RECORDS PROVIDED section start
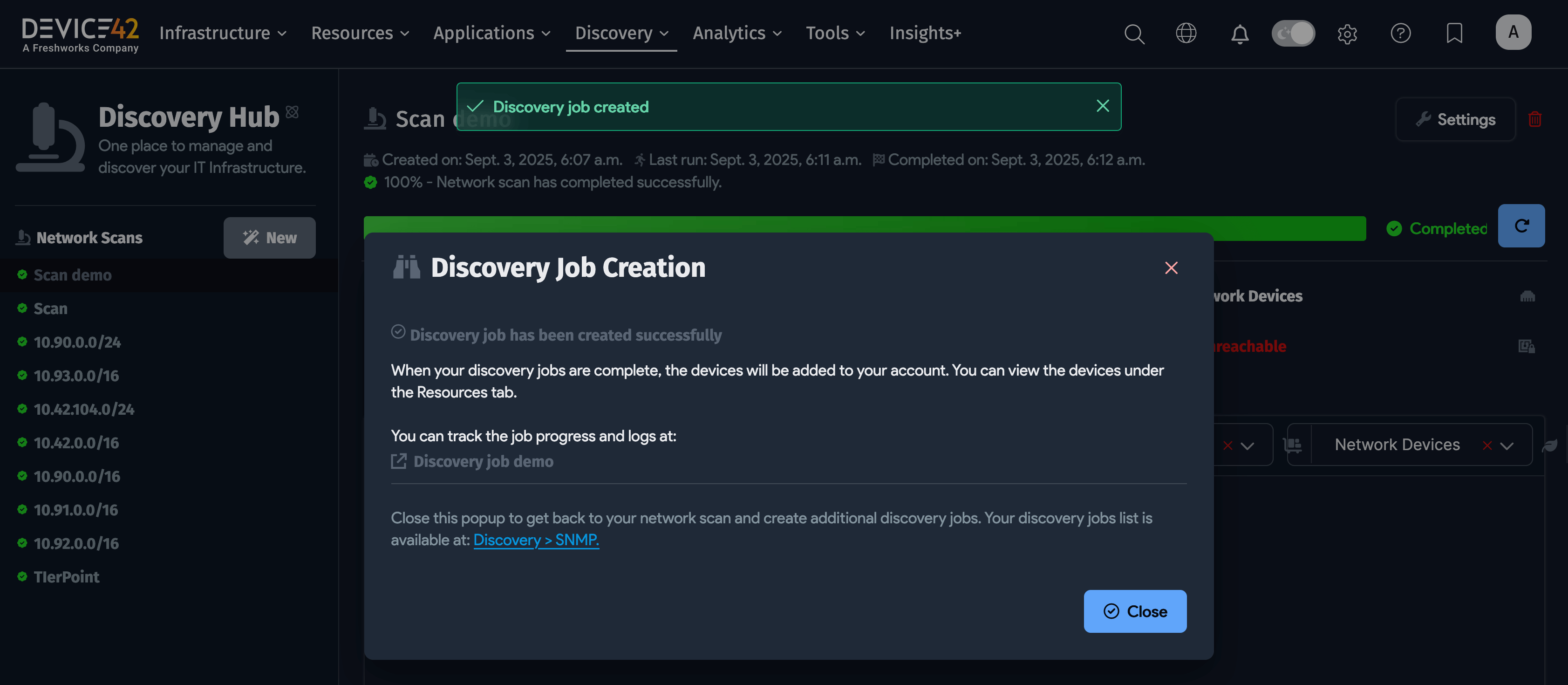The width and height of the screenshot is (1568, 685).
Task: Open Device42 settings with the gear icon
Action: coord(1347,34)
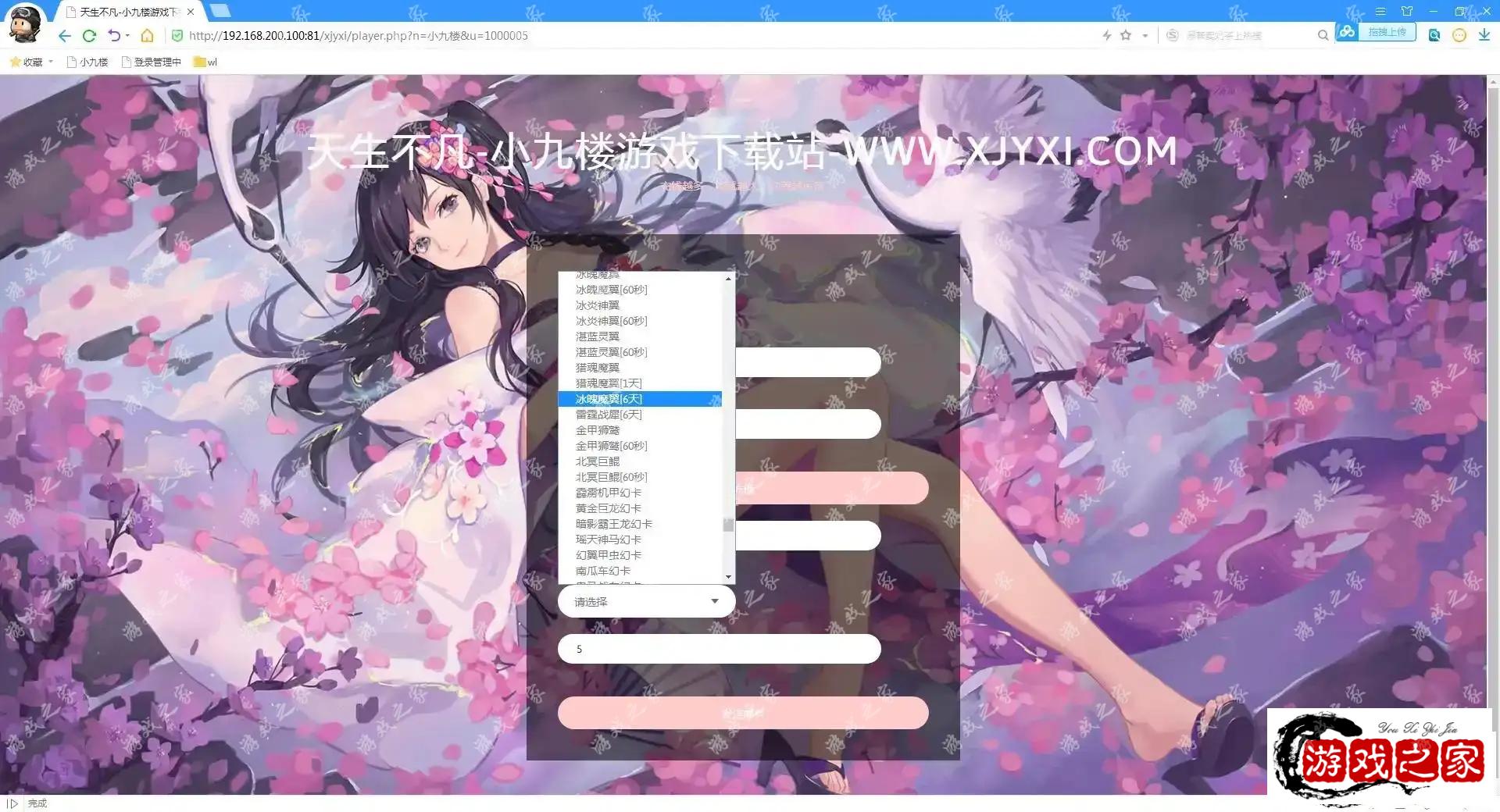
Task: Refresh the current page
Action: [89, 35]
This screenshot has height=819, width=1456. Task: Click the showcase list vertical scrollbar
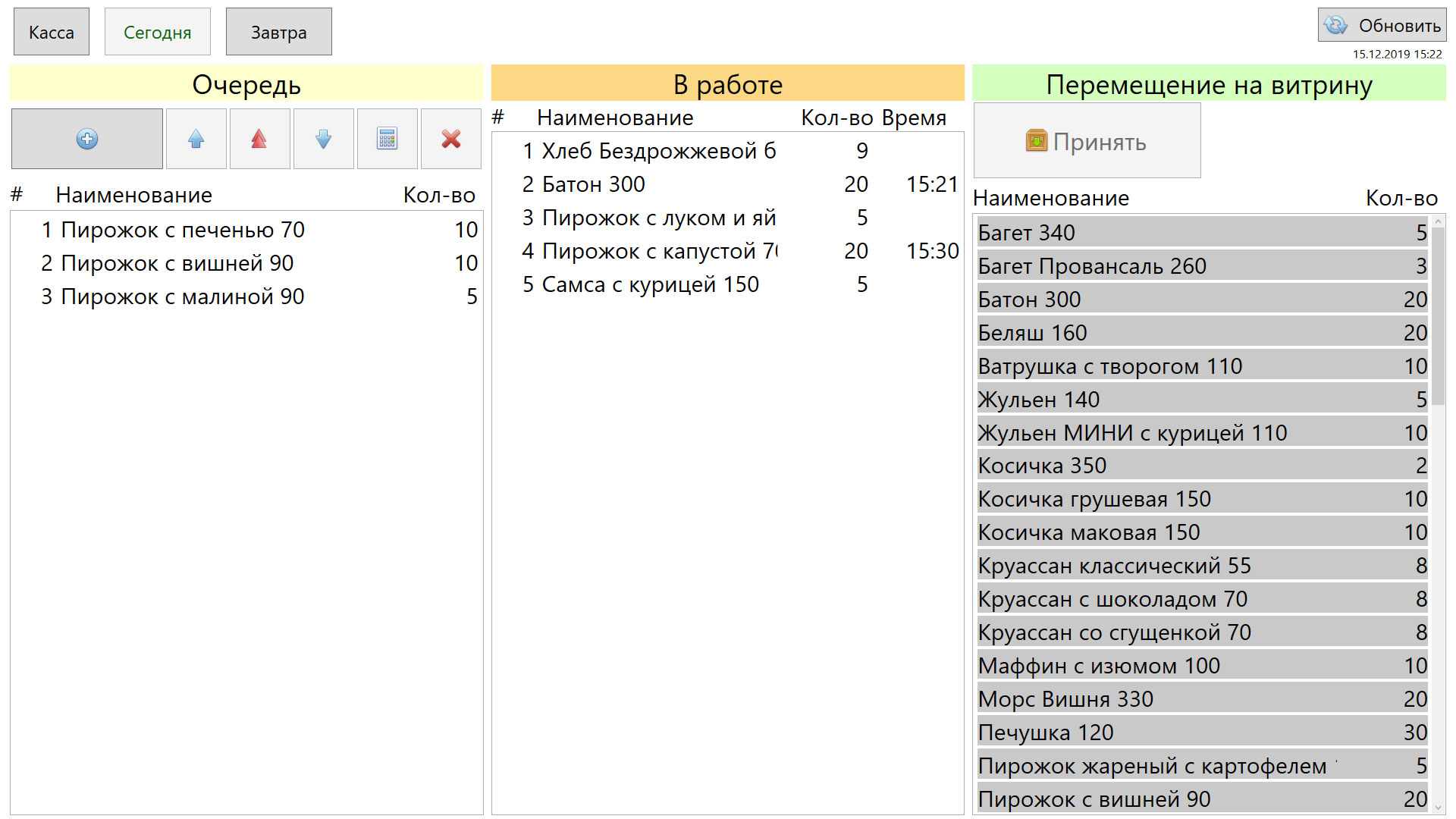point(1438,318)
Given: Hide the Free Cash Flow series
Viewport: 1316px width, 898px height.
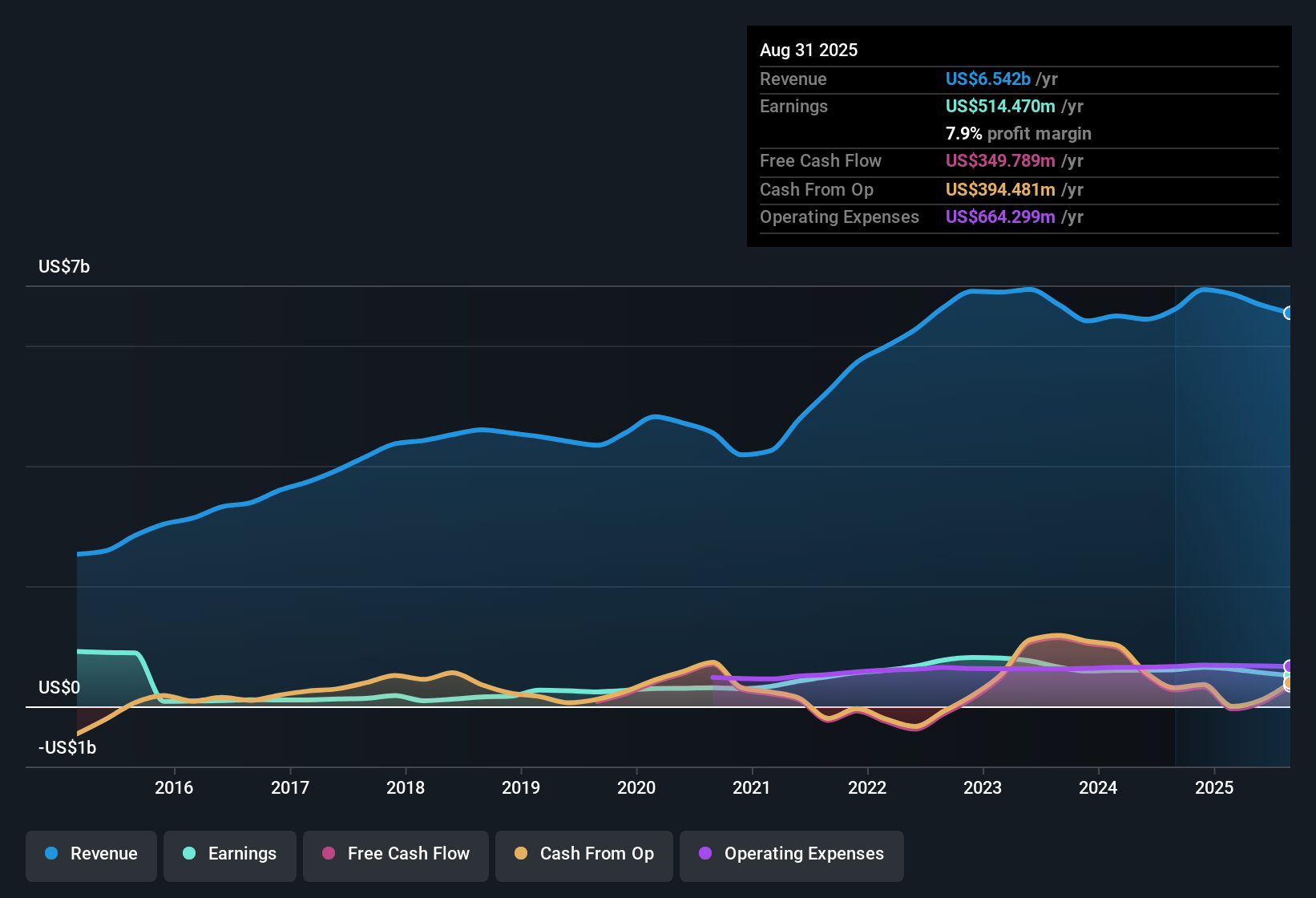Looking at the screenshot, I should pyautogui.click(x=395, y=854).
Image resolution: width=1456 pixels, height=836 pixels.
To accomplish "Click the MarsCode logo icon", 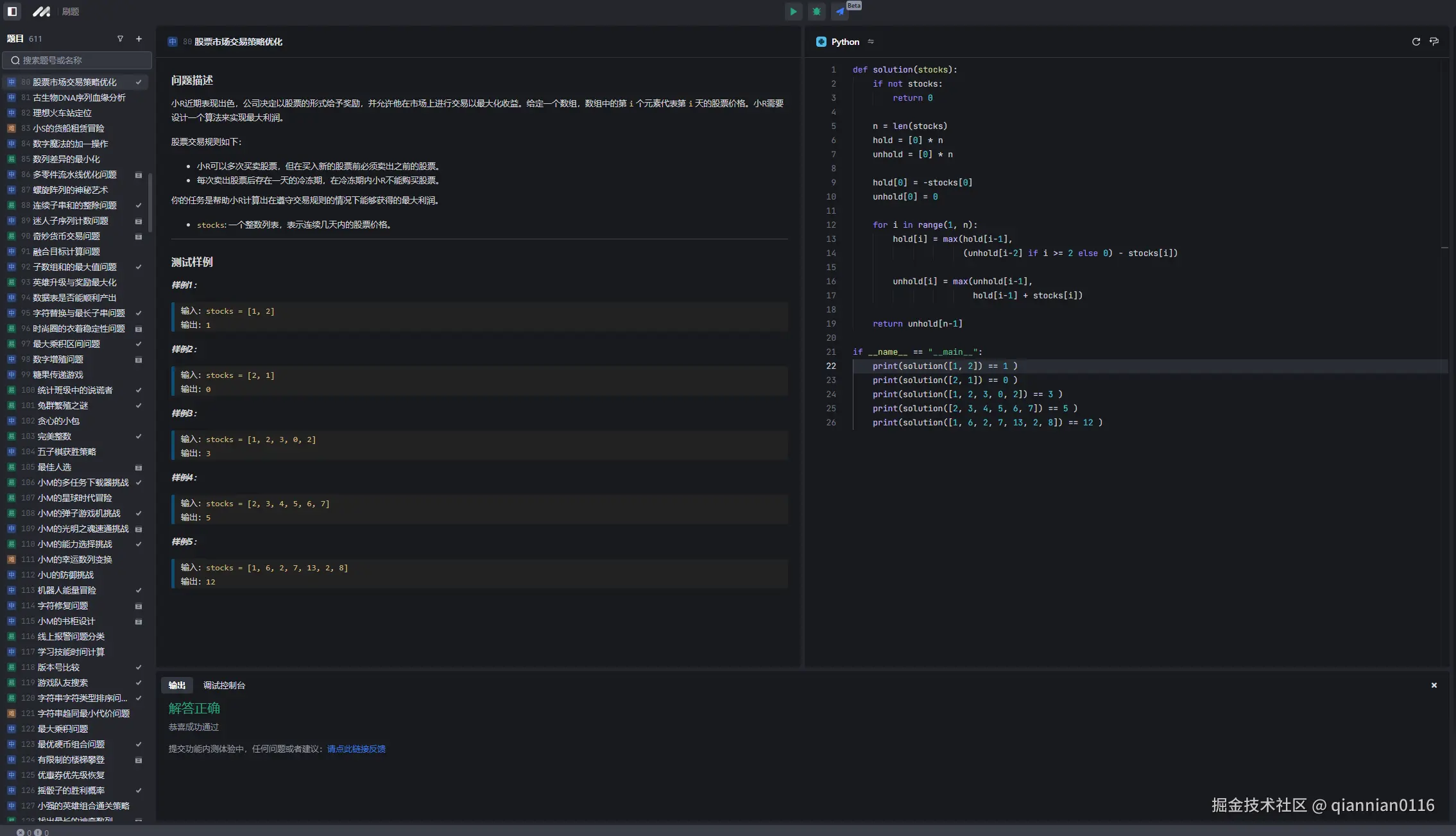I will point(42,12).
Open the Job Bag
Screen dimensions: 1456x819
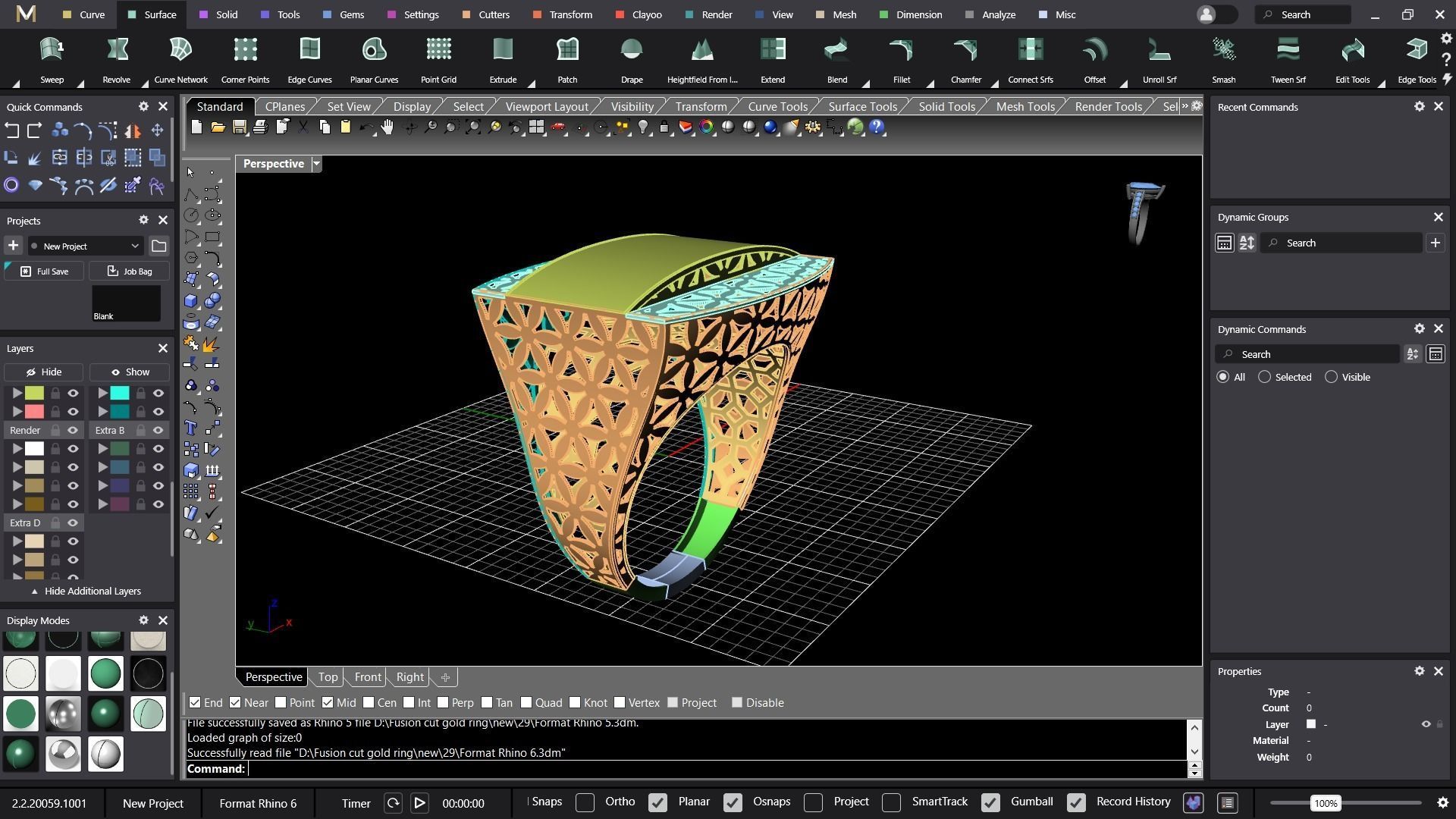[x=129, y=271]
RECORDS PROVIDED section end
__WORK INSTRUCTION__:
When you reach the line containing "This screenshot has" in the entries above, begin restating word for word, and stop once the line containing "Image resolution: width=1456" has been given. Omit the pictures.

__SOLUTION TO THE EXERCISE__:
This screenshot has height=819, width=1456. Task: Click the showcase list vertical scrollbar
point(1438,318)
Given: Hide the Free Cash Flow series
Viewport: 1316px width, 898px height.
Looking at the screenshot, I should pyautogui.click(x=395, y=854).
Image resolution: width=1456 pixels, height=836 pixels.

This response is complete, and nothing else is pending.